Every record shown below should be duplicated exactly.

Segment Start: Given entries

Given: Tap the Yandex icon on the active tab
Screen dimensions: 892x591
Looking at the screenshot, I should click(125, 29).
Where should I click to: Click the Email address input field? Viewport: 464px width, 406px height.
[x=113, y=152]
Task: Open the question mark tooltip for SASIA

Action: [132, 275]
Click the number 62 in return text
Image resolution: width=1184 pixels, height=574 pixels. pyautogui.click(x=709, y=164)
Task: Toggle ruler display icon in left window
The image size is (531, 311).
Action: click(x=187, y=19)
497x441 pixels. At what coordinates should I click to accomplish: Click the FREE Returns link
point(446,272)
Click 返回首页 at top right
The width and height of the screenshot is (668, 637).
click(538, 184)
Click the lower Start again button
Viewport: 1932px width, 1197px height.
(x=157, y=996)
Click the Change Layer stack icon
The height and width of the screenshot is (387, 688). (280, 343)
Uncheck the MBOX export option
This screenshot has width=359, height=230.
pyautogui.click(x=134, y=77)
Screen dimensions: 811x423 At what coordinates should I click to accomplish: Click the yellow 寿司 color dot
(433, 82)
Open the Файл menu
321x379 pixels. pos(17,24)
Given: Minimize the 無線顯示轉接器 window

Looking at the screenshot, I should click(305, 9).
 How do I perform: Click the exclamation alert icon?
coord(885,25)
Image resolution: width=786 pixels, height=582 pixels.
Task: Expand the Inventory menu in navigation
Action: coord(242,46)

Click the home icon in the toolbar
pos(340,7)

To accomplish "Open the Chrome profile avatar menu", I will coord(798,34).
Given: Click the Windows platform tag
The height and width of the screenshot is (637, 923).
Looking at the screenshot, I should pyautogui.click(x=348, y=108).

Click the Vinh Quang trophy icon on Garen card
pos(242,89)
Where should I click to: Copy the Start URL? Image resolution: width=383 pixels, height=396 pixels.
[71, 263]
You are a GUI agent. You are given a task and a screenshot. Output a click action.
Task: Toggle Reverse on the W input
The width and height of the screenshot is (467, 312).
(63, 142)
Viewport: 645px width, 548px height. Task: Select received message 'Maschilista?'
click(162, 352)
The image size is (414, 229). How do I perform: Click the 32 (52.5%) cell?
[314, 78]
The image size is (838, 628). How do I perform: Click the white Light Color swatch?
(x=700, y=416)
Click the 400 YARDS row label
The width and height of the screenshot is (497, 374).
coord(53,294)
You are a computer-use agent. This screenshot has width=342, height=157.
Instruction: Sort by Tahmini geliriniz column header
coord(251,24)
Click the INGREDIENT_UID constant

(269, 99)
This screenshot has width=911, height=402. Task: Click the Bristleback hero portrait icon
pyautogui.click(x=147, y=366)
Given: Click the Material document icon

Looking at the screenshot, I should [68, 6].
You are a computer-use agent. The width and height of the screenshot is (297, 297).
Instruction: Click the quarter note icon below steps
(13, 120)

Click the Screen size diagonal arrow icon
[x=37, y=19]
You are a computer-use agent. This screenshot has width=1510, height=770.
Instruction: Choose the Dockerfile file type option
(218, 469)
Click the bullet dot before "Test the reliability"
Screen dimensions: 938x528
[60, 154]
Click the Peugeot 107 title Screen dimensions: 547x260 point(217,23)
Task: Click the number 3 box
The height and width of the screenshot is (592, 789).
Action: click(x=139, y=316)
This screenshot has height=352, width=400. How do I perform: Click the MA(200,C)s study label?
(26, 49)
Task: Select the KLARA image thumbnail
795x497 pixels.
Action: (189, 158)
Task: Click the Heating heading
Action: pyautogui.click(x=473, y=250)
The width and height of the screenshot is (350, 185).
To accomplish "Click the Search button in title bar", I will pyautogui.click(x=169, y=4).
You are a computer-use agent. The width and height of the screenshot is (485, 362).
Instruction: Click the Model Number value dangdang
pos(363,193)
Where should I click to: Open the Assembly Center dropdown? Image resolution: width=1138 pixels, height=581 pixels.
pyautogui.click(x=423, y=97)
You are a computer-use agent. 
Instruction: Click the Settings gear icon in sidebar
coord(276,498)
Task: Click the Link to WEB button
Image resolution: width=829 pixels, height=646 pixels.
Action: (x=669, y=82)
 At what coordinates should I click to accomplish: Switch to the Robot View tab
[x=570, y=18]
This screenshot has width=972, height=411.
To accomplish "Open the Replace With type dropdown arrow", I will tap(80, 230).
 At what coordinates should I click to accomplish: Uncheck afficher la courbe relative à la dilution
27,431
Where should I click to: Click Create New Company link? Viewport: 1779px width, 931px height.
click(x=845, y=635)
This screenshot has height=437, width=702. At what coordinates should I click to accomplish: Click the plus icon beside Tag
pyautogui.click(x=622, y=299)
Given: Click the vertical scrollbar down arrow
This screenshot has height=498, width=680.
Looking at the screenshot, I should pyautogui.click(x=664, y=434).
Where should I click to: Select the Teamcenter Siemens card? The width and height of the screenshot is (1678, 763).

Segment End: Given entries

Response to the task:
Given: Tap the Yandex icon on the active tab
Screen dimensions: 892x591
Looking at the screenshot, I should click(125, 29).
Where should I click to: Click the Email address input field? Viewport: 464px width, 406px height.
[x=113, y=152]
Task: Open the question mark tooltip for SASIA

Action: [132, 275]
Click the number 62 in return text
Image resolution: width=1184 pixels, height=574 pixels. pyautogui.click(x=709, y=164)
Task: Toggle ruler display icon in left window
The image size is (531, 311).
Action: click(x=187, y=19)
497x441 pixels. At what coordinates should I click to accomplish: Click the FREE Returns link
point(446,272)
Click 返回首页 at top right
The width and height of the screenshot is (668, 637).
click(538, 184)
Click the lower Start again button
Viewport: 1932px width, 1197px height.
(x=157, y=996)
Click the Change Layer stack icon
The height and width of the screenshot is (387, 688). (280, 343)
Uncheck the MBOX export option
This screenshot has width=359, height=230.
pyautogui.click(x=134, y=77)
Screen dimensions: 811x423 At what coordinates should I click to accomplish: Click the yellow 寿司 color dot
(433, 82)
Open the Файл menu
321x379 pixels. pos(17,24)
Given: Minimize the 無線顯示轉接器 window

Looking at the screenshot, I should click(305, 9).
 How do I perform: Click the exclamation alert icon?
coord(885,25)
Image resolution: width=786 pixels, height=582 pixels.
Task: Expand the Inventory menu in navigation
Action: coord(242,46)

Click the home icon in the toolbar
pos(340,7)

To accomplish "Open the Chrome profile avatar menu", I will coord(798,34).
Given: Click the Windows platform tag
The height and width of the screenshot is (637, 923).
Looking at the screenshot, I should pyautogui.click(x=348, y=108).

Click the Vinh Quang trophy icon on Garen card
pos(242,89)
Where should I click to: Copy the Start URL? Image resolution: width=383 pixels, height=396 pixels.
[71, 263]
You are a GUI agent. You are given a task and a screenshot. Output a click action.
Task: Toggle Reverse on the W input
The width and height of the screenshot is (467, 312).
(63, 142)
Viewport: 645px width, 548px height. Task: Select received message 'Maschilista?'
click(162, 352)
The image size is (414, 229). How do I perform: Click the 32 (52.5%) cell?
[314, 78]
The image size is (838, 628). How do I perform: Click the white Light Color swatch?
(x=700, y=416)
Click the 400 YARDS row label
The width and height of the screenshot is (497, 374).
coord(53,294)
You are a computer-use agent. This screenshot has width=342, height=157.
Instruction: Sort by Tahmini geliriniz column header
coord(251,24)
Click the INGREDIENT_UID constant

(269, 99)
This screenshot has width=911, height=402. Task: Click the Bristleback hero portrait icon
pyautogui.click(x=147, y=366)
Given: Click the Material document icon

Looking at the screenshot, I should [68, 6].
You are a computer-use agent. The width and height of the screenshot is (297, 297).
Instruction: Click the quarter note icon below steps
(13, 120)

Click the Screen size diagonal arrow icon
[x=37, y=19]
You are a computer-use agent. This screenshot has width=1510, height=770.
Instruction: Choose the Dockerfile file type option
(218, 469)
Click the bullet dot before "Test the reliability"
Screen dimensions: 938x528
[60, 154]
Click the Peugeot 107 title Screen dimensions: 547x260 point(217,23)
Task: Click the number 3 box
The height and width of the screenshot is (592, 789).
Action: click(x=139, y=316)
This screenshot has height=352, width=400. How do I perform: Click the MA(200,C)s study label?
(26, 49)
Task: Select the KLARA image thumbnail
795x497 pixels.
Action: (189, 158)
Task: Click the Heating heading
Action: pyautogui.click(x=473, y=250)
The width and height of the screenshot is (350, 185).
To accomplish "Click the Search button in title bar", I will pyautogui.click(x=169, y=4).
You are a computer-use agent. The width and height of the screenshot is (485, 362).
Instruction: Click the Model Number value dangdang
pos(363,193)
Where should I click to: Open the Assembly Center dropdown? Image resolution: width=1138 pixels, height=581 pixels.
pyautogui.click(x=423, y=97)
You are a computer-use agent. 
Instruction: Click the Settings gear icon in sidebar
coord(276,498)
Task: Click the Link to WEB button
Image resolution: width=829 pixels, height=646 pixels.
Action: (x=669, y=82)
 At what coordinates should I click to accomplish: Switch to the Robot View tab
[x=570, y=18]
This screenshot has width=972, height=411.
To accomplish "Open the Replace With type dropdown arrow", I will tap(80, 230).
 At what coordinates should I click to accomplish: Uncheck afficher la courbe relative à la dilution
27,431
Where should I click to: Click Create New Company link? Viewport: 1779px width, 931px height.
click(x=845, y=635)
This screenshot has height=437, width=702. At what coordinates should I click to accomplish: Click the plus icon beside Tag
pyautogui.click(x=622, y=299)
Given: Click the vertical scrollbar down arrow
This screenshot has height=498, width=680.
Looking at the screenshot, I should pyautogui.click(x=664, y=434).
Where should I click to: Select the Teamcenter Siemens card? The width and height of the screenshot is (1678, 763).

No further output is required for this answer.